Описание «церковных имуществ» Грузии, как и сокращение самого духовенства, имперские власти считали необходимой мерой для обеспечения достойного уровня жизни грузинского клира. Тем не менее в самой России секуляризация собственности церкви и введение штатного расписания для священно– и церковнослужителей привели только к еще большему обнищанию причтов, так как назначенный государством бюджет оказался гораздо меньше доходов, которые церковь получала ранее от своего имущества, а штаты стали прокрустовым ложем, не способным вместить гораздо более сложные реалии экономической жизни империи [677] .

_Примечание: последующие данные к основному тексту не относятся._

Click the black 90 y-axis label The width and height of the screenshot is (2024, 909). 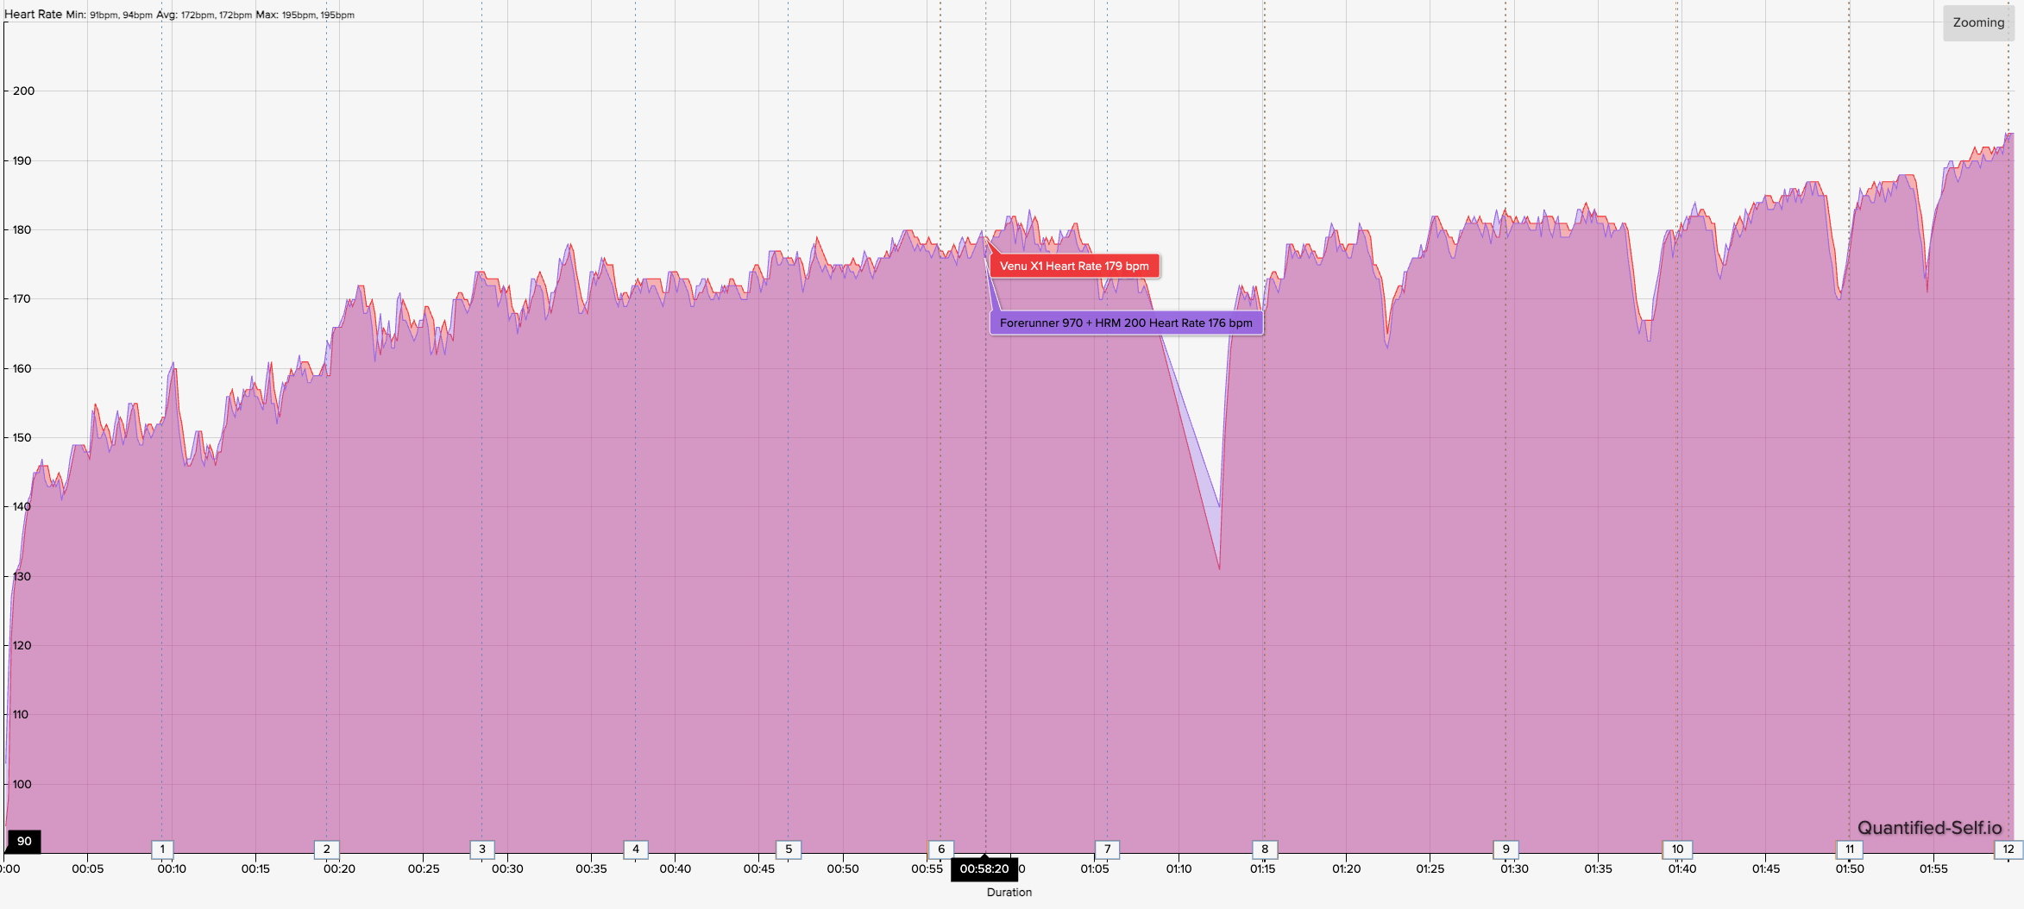click(24, 841)
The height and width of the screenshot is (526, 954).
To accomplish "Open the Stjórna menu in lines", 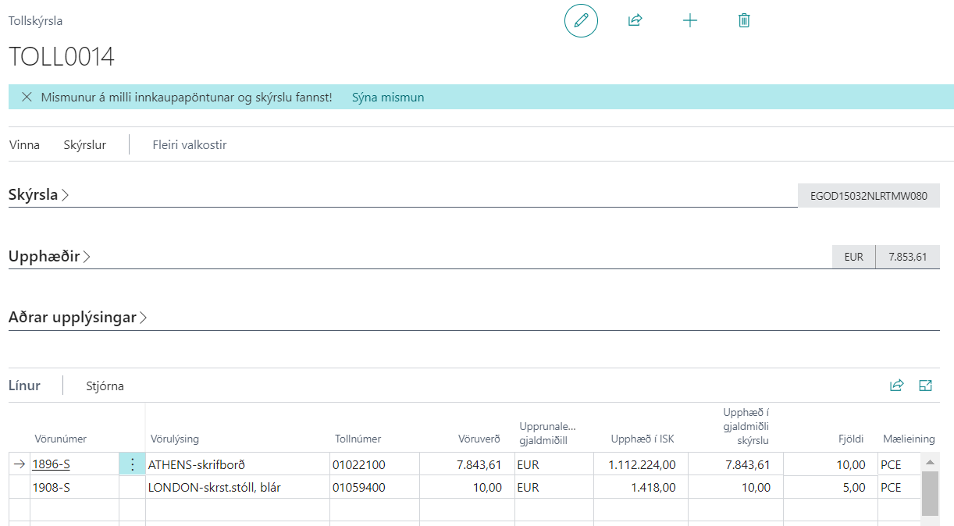I will [x=105, y=386].
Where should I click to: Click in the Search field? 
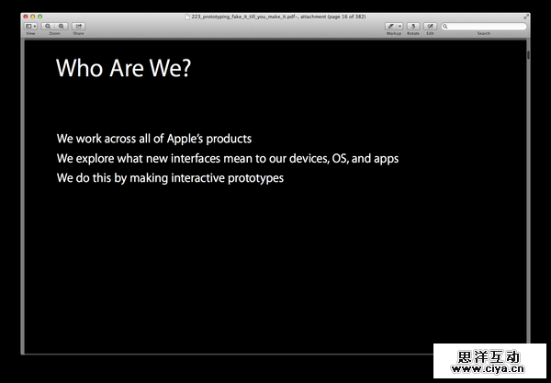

Петровские реформы церкви кардинально изменили и юридический статус духовенства, выведя его из исключительной юрисдикции церкви и распространив на него действие светских законов [678] . То же самое произошло в Грузии после упразднения имперскими властями института католикоса-патриарха – верховного судьи для всех людей духовного звания, вершившего суд в соответствии с церковными канонами, имевшими такую же юридическую силу, как и светские законодательные акты.
Рассматривая политику имперских властей в отношении грузинского духовенства, как приходского, так и архиереев, уместно обратиться к концепции «конфессионального государства» Роберта Круза. Несмотря на то, что в центре его внимания находятся в первую очередь мусульманская, а также иудейская, буддистская и христианские неправославные конфессии, имеет смысл попытаться хотя бы частично спроецировать эту концепцию на Грузинскую церковь, ставшую частью православной конфессии империи.
Как отмечает Круз, российские законы не позволяли подданному империи объявить себя вне какой-либо из конфессий. В связи с этим «обязательное членство в религиозной общине вводило практически всех жителей империи под надзор официальной иерархии. Поддержание общественной морали, таким образом, являлось обязанностью как официально признанных духовных властей, так и государства» [679] . Думается, что ключевым в данном случае является слово «официально признанный».
Насколько грузинская иерархия начала XIX века была для имперских властей официальной? Разумеется, не в богословско-догматическом, а именно в административно-бюрократическом смысле, поскольку теологические тонкости для секулярной империи не имели значения. Куда более важным являлся вопрос политической лояльности – между ним и вопросом официальности (ортодоксальности) конфессиональное государство ставило знак равенства.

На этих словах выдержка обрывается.